Surgiu um problema com certa marca de garrafas térmicas. A ampola estourava com facilidade logo nos primeiros usos, em um lote comercializado em Brasília. A fábrica despachou uma carga de ampolas para a reposição gratuita do item. Uma loja, vencedora de licitação pública, entregou mais de 100 garrafas só para a instituição pública licitante, fora as vendas no varejo, inclusive pela internet. Sorte e azar ao mesmo tempo. Pressionava o fornecedor pela rápida solução do problema pois, além do desgaste de imagem, havia previsão de multa na licitação.
A carga de ampolas chegou na distribuidora do SIA na sexta-feira, véspera de Natal, dia de pouco movimento na capital, ainda mais àquela hora, início da tarde. Como o último contato da loja fora nada amigável e o gerente da distribuidora, sabendo da carga em trânsito, fizera promessa de entregar ainda naquele dia, ele escalou o Nicão para a tarefa, orientando usar a van em vez do caminhão baú.
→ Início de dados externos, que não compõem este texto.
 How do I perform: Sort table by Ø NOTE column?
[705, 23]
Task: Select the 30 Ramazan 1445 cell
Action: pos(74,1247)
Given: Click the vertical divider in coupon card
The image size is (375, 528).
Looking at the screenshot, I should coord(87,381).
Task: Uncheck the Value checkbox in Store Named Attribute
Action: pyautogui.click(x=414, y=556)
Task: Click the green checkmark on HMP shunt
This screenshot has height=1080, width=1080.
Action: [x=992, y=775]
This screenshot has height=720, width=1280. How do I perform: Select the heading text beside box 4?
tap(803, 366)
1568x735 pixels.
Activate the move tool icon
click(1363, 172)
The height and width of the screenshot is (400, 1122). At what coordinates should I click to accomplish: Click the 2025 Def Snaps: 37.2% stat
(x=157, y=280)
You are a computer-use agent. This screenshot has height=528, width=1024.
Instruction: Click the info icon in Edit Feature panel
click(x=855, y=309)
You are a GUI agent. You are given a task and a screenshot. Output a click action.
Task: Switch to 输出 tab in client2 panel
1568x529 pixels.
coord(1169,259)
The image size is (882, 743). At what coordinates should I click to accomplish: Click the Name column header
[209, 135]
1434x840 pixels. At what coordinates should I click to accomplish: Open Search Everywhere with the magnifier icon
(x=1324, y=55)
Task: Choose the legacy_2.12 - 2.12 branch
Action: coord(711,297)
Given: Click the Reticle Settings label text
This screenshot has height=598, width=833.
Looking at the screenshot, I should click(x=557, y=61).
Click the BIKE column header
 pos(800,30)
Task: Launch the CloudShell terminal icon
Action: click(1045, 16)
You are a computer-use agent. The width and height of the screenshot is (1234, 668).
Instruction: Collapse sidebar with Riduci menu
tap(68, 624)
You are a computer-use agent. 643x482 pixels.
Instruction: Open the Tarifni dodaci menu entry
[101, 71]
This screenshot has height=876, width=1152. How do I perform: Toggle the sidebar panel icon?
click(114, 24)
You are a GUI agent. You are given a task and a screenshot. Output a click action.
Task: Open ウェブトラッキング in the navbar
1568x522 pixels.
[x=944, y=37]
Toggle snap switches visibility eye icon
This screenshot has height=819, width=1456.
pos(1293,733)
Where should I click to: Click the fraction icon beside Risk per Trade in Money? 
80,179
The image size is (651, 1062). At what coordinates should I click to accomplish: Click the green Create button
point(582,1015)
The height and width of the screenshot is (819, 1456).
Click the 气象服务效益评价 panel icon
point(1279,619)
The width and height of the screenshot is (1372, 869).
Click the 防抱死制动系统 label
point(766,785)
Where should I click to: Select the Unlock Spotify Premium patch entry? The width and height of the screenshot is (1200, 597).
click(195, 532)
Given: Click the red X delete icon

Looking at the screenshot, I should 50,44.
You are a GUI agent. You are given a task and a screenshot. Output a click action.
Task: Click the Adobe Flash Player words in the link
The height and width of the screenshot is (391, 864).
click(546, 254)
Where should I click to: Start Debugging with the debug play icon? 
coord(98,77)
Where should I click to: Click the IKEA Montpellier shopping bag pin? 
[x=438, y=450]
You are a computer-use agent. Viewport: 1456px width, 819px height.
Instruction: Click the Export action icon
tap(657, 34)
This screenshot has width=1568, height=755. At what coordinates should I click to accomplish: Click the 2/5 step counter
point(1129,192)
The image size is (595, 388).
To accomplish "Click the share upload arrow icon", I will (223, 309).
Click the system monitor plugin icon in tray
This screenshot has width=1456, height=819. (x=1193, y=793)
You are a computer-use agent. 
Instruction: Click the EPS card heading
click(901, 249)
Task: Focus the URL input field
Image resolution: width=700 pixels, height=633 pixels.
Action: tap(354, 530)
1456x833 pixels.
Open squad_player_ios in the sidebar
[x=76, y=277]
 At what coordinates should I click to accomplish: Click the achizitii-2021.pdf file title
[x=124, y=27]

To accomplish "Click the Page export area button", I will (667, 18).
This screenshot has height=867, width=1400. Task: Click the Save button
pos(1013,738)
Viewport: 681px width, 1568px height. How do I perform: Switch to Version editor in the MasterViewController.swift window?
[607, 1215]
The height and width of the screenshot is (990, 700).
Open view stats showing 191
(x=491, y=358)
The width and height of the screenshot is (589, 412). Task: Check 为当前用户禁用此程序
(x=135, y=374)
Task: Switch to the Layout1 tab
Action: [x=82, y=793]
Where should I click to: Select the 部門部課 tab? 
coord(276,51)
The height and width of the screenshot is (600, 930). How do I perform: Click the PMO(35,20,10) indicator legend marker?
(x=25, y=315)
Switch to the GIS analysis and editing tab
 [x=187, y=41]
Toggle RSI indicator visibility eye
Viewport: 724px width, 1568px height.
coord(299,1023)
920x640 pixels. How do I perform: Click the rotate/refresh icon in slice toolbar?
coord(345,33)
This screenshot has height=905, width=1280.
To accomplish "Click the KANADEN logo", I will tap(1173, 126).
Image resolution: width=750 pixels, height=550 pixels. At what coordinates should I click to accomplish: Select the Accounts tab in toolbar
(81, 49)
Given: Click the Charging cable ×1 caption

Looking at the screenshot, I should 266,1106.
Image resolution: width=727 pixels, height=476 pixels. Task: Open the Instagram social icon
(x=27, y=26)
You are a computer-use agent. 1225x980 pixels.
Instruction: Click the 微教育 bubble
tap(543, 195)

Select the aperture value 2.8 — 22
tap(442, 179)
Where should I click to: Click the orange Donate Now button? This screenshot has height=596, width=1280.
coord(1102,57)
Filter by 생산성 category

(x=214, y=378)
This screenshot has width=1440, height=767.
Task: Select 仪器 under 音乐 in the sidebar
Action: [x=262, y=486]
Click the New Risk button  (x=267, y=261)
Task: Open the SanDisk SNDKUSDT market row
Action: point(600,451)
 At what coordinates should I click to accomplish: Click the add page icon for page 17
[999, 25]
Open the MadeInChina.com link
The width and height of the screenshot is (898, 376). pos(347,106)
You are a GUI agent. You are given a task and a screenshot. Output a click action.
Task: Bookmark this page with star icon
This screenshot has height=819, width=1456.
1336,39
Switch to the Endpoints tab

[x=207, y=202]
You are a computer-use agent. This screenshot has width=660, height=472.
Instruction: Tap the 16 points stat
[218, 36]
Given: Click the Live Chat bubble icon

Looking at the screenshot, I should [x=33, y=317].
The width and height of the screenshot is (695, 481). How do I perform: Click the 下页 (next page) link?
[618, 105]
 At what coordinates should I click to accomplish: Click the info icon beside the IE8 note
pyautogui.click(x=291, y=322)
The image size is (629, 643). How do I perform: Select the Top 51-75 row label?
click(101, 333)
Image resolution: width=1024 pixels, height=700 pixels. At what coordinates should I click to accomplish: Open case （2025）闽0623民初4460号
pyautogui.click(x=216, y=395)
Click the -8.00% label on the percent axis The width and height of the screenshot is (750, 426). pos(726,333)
Taciane, uma das poucas a permanecer no estabelecimento, viu Nicão e o gerente Edson acomodando as caixas com as ampolas na parte de trás da van e foi até lá. Chegou alertando do perigo de transportar vidros naquele veículo, sugerindo fazer de baú.
– É uma entrega urgente, não dá pra perder tempo manobrando o baú na rampa. E a van é mais econômica – justificava Edson.
– Pois é aí que a tragédia acontece. Do Nicão não falo nada, mas você já foi da segurança do trabalho, Edson.
– Não vem com enchição de saco, ô “coisinha”! Qué entregar de baú vai tu, eu já tô é atrasado pra ceia – respondeu Nicão, sequer olhando para a colega.
– Calma, gente. É véspera de Natal. Tenham respeito pelo menos hoje – sugeriu Edson, também sem desviar a atenção da tarefa, a qual era finalizada segundos depois. – Vai de vagar que tudo vai dar certo pra todo mundo.
– É que não é você quem vai ouvir lá na loja, né – respondeu o motorista, batendo a porta da van e arrancando nada de vagar.
Edson voltou-se para Taciane a qual, naquele instante, baixava o celular. Os dois voltavam para o escritório comentando sobre o mal humor do motorista. Edson não se conteve e perguntou se a moça tinha filmado algo.
– Filmei sim! Se numa dessa dá merda quero tá resguardada. Ôxi!
– Acho que você poderia sem menos certinha às vezes. Não dá pra ser assim o tempo todo. Tem que ter alguma flexibilidade… – comentava Edson, sendo interrompido por uma ligação no celular.
Taciane foi deixando o chefe para trás, queria finalizar o expediente e fechar o escritório logo. Sentiu a mão de Edson a tocar-lhe no ombro, fazendo-a parar. Ele ainda falava ao celular.
– O SAMU já tá indo aí? Ah, beleza então! Já tô chegando.
– Deu merda, né? – constatou a moça, cuja face expressava algo entre espanto e triunfo.
Edson foi ao local do acidente, Taciane foi logo após concluir o fechamento. Durante o curto trajeto o sentimento era de preocupação com o colega e raiva por ele não ter dado ouvidos.
Chegando na tesourinha juntou-se a Edson. A cena em nada era impactante, a van simplesmente desceu o barranco quando Nicão perdeu o controle ao subir no meio-fio. O problema foi quando o veículo deu com o para-choque na rua de baixo, fazendo as ampolas voarem para a cabine. Uma ou outra escapou da caixa. Nicão sofreu cortes, mas nada grave, e os socorristas já iniciavam os primeiros cuidados. Um ferimento à frente da orelha direita ficaria marcada em forma de cicatriz pelo resto da vida, fazendo-o lembrar da “enchição de saco” de Taciene, cada vez que saísse para fazer uma entrega.
Brasília, 25/12/2021.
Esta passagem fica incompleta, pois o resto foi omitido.